Depois da espionagem da NSA, Alemanha e Brasil se preparam para a guerra cibernética

A ativação da Escola Nacional de Defesa Cibernética (ENaDCiber), no Forte Marechal Rondon, em Brasília, é um passo a mais para o país começar a enfrentar a guerra cibernética

Jornal GGN – A ativação da Escola Nacional de Defesa Cibernética (ENaDCiber), no Forte Marechal Rondon, em Brasília, é um passo a mais para o país começar a enfrentar a guerra cibernética – que, em 2013, levou a NSA, americana, a grampear os telefones de Dilma Rousseff e Angela Merkell.

O fato levou a Alemanha a investir pesadamente no tema e, na semana passada, a inaugurar o maior centro de inteligência cibernética do mundo. Foram investimentos de US$ 1,23 bilhão em uma aérea de 26 hectares, fechado ao público e à mídia. 

O projeto muda a natureza do Serviço Federal de Inteligência da Alemanha, que passa a participar intensamente da defesa cibernética do país. Seu papel é observar eventos em todo mundo e organizar as informações para o governo.

Durante seis décadas, a preocupação central do Serviço era a guerra fria e as disputas com a Alemanha Oriental.

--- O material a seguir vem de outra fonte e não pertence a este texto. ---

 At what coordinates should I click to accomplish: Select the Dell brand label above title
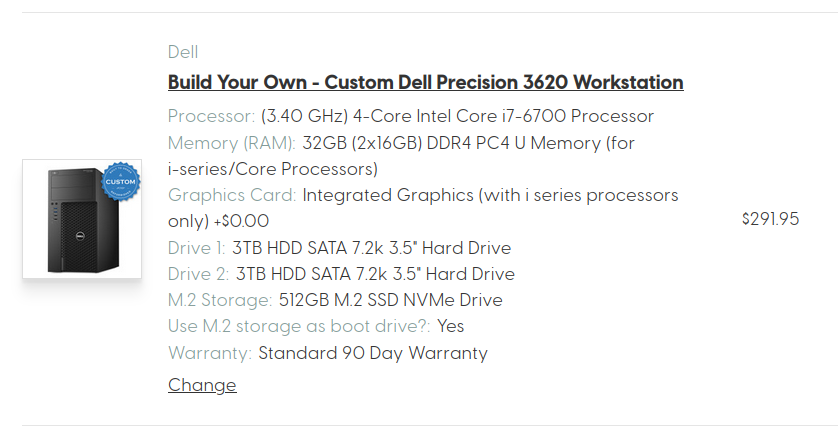pyautogui.click(x=183, y=52)

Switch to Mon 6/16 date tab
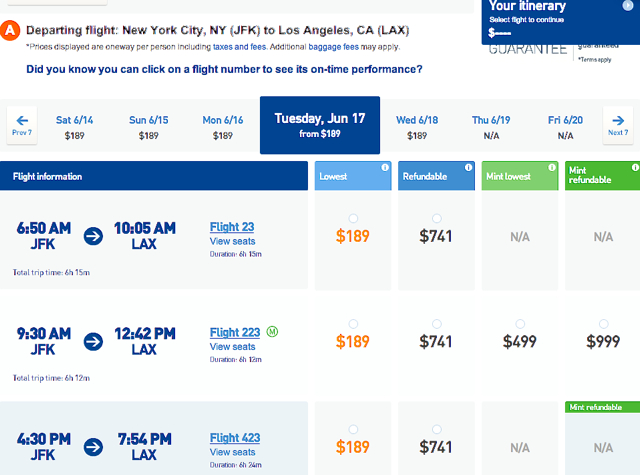[222, 127]
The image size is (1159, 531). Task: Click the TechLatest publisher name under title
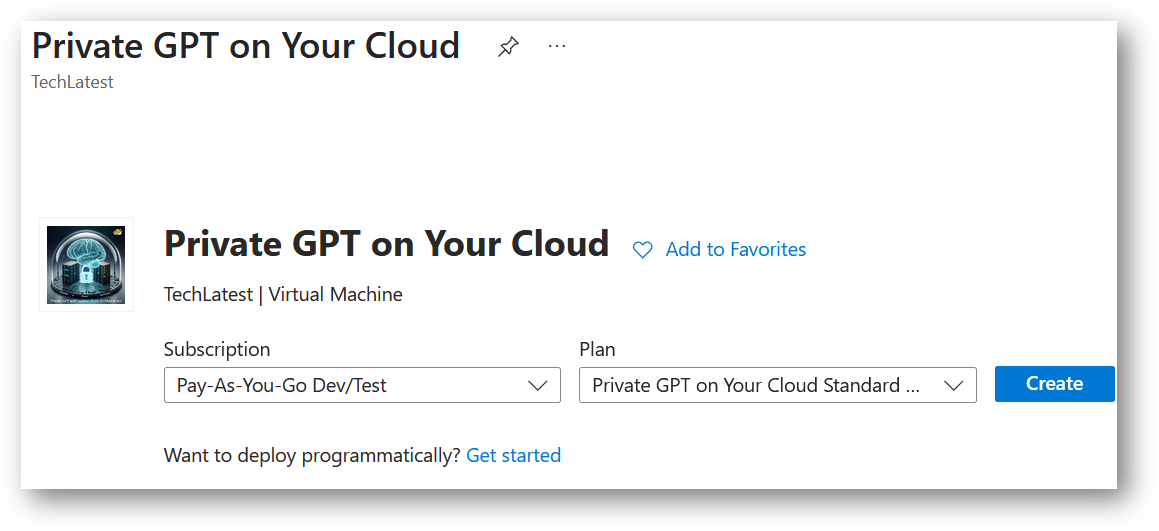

Em 2013, após o caso Edward Snowden revelar que o Serviço de Inteligência Federal da Alemanha havia trabalho em colaboração com as operações de inteligência dos EUA, explodiu uma crise política. Principalmente depois que se soube que o serviço havia espionado aliados da União Europeia e jornalistas estrangeiros.

O início do Serviço, em 1956, tinha suas raízes no estado nazista. Primeiro presidente foi Reiunhard Gehlen, que havia sido general da Wermacht, responsável pela inteligência militar do Terceiro Reich. Depois da guerra, ele ajudou forros americanas a coordenar espionagem na União Soviética.

No ano passado, soube-se que a própria filha de Henrich Himmler havia trabalhado como secretária do Serviço. A mudança da sede serve simbolicamente para marcar a nova era.